# [Exercise prompt]
Reproduce the top of the data verbatim, through and including the line that contains "The height and width of the screenshot is (495, 880).".

# [Stored data entries]
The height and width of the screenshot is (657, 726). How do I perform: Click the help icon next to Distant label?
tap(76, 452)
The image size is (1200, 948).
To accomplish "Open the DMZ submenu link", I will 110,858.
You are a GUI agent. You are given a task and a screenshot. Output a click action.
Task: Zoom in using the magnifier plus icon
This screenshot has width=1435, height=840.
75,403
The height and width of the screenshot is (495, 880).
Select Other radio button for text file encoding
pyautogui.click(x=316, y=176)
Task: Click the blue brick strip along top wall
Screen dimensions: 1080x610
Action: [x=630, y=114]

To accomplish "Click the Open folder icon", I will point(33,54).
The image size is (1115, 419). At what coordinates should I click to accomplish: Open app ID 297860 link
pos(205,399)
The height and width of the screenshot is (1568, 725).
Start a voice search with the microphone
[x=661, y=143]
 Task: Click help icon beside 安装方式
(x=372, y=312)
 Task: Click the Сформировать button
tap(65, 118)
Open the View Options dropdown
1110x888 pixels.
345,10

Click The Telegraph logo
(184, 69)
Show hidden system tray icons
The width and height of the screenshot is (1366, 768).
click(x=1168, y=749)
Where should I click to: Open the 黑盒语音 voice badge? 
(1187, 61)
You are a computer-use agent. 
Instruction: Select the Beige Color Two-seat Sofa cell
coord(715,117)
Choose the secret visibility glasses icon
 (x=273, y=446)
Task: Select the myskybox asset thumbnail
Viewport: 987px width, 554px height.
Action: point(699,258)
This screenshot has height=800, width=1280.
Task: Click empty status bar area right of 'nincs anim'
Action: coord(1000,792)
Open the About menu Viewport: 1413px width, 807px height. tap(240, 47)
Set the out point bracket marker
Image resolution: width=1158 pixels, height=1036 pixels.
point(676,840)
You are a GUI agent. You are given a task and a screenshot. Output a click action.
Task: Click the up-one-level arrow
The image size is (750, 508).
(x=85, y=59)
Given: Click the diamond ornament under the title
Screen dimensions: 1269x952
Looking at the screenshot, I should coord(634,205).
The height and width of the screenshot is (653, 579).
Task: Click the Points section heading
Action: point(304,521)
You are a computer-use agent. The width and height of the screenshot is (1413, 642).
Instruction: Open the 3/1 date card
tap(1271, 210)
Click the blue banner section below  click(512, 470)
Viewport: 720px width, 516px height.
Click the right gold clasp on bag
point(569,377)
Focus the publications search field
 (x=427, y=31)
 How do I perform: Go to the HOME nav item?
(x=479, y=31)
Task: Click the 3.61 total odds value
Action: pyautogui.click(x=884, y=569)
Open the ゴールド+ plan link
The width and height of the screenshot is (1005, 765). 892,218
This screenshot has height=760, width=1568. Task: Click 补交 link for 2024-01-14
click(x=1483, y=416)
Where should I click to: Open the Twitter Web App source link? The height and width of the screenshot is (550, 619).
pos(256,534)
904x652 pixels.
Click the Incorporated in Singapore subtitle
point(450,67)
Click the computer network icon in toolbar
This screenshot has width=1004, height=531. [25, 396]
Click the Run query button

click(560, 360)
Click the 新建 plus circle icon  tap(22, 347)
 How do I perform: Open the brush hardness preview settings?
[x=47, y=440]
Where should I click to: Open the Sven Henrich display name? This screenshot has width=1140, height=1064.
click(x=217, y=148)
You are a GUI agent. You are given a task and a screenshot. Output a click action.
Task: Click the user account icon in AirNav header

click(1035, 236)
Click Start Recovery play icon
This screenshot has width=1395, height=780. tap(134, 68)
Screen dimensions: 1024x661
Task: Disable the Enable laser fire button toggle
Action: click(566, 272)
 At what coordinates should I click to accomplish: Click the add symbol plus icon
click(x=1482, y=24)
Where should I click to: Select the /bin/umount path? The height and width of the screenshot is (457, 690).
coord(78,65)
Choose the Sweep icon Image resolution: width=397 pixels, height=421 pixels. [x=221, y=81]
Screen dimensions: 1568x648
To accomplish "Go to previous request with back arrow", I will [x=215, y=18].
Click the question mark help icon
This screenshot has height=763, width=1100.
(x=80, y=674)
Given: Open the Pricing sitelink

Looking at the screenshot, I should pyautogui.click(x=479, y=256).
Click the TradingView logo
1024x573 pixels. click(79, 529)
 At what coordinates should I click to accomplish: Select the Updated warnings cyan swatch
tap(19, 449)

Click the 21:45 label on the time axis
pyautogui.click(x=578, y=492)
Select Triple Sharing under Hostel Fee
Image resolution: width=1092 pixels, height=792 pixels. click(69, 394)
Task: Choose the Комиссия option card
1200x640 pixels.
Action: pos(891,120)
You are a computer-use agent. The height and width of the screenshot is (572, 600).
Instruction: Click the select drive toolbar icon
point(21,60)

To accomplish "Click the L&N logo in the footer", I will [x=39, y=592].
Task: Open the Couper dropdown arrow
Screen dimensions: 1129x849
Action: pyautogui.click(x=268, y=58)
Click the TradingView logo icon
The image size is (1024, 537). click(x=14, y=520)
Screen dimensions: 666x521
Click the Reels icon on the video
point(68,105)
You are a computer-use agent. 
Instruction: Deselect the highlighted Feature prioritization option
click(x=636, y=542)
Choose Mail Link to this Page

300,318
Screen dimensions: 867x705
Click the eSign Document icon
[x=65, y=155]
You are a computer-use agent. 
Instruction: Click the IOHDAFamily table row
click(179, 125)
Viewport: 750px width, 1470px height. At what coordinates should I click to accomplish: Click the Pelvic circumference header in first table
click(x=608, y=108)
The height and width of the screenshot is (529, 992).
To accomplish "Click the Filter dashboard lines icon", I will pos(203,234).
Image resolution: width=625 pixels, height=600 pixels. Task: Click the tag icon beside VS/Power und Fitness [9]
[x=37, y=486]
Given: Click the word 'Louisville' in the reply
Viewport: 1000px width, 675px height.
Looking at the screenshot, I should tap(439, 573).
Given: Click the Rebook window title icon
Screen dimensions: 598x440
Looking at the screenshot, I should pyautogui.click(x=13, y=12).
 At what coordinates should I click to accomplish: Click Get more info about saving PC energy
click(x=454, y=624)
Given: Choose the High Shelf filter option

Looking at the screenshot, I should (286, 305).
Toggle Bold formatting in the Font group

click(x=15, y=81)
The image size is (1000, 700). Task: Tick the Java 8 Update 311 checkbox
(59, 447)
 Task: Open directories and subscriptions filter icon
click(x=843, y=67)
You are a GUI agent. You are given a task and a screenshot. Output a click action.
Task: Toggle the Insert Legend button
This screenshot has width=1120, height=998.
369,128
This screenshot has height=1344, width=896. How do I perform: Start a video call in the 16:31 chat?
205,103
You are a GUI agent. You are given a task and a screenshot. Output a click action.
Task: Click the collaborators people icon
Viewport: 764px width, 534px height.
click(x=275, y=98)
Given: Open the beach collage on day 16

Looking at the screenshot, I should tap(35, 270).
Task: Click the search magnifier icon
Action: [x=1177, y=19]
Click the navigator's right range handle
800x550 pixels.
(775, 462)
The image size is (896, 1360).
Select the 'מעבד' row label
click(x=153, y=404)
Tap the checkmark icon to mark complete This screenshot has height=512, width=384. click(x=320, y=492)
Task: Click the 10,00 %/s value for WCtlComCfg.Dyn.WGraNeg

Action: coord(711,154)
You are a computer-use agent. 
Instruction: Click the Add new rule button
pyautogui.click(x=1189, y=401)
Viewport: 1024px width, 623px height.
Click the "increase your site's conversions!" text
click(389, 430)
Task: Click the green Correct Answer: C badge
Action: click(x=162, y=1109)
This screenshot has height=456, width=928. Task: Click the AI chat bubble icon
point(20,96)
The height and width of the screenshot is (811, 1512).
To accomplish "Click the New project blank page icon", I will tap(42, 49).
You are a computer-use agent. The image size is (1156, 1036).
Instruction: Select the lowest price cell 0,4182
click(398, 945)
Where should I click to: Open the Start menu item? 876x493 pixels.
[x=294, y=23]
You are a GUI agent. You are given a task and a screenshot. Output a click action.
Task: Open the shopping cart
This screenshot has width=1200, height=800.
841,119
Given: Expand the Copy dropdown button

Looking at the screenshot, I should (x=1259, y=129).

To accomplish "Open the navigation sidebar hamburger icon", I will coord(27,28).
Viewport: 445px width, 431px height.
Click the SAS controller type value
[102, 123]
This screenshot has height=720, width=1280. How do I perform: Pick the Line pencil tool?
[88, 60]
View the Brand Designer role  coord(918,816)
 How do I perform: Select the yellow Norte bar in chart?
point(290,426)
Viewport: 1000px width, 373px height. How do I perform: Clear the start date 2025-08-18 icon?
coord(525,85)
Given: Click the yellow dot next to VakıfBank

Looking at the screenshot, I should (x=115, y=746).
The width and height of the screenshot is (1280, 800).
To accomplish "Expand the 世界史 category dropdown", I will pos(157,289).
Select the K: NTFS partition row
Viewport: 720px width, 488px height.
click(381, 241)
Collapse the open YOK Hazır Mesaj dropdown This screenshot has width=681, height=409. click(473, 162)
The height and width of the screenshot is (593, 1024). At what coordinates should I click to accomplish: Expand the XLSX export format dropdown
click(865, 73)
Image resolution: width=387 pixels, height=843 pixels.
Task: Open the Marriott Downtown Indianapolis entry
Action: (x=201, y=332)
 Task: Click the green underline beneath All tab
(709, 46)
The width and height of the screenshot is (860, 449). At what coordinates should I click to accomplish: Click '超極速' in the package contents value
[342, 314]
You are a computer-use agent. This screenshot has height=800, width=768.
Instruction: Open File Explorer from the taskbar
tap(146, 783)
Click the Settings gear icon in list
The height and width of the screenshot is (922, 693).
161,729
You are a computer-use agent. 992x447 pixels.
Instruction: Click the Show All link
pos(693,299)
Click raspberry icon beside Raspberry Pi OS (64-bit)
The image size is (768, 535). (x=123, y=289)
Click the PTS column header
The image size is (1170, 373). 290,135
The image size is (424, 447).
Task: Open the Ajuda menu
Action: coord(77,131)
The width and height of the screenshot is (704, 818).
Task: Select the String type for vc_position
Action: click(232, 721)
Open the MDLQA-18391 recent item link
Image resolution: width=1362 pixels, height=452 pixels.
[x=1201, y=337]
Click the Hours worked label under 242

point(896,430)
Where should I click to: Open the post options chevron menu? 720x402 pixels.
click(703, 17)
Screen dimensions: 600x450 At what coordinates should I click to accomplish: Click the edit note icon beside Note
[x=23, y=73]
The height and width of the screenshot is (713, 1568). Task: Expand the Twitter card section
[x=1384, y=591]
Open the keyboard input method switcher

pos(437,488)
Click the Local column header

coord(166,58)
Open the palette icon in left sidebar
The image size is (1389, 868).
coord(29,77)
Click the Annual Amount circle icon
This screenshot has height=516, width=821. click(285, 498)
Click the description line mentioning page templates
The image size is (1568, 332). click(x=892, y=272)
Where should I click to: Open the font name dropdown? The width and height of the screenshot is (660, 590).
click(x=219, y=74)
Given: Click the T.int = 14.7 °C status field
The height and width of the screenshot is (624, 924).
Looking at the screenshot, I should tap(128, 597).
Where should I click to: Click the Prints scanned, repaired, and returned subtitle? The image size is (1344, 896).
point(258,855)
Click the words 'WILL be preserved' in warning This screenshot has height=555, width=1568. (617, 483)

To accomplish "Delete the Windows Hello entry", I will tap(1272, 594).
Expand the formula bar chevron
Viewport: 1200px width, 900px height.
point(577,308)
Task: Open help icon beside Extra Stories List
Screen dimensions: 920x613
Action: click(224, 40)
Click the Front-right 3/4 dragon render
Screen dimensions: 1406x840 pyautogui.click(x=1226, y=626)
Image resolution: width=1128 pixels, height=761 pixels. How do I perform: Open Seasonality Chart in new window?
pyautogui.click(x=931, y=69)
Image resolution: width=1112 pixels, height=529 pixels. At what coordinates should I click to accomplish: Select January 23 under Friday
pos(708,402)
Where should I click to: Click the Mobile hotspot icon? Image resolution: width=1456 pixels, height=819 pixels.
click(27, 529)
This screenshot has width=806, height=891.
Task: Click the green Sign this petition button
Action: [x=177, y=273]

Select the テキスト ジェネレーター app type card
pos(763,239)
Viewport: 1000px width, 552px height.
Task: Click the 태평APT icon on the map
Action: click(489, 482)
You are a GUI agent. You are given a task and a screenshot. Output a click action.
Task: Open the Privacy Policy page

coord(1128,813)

# [Answer for this exercise]
The height and width of the screenshot is (657, 726). How do I perform: Click the help icon next to Distant label?
tap(76, 452)
The image size is (1200, 948).
To accomplish "Open the DMZ submenu link", I will 110,858.
You are a GUI agent. You are given a task and a screenshot. Output a click action.
Task: Zoom in using the magnifier plus icon
This screenshot has width=1435, height=840.
75,403
The height and width of the screenshot is (495, 880).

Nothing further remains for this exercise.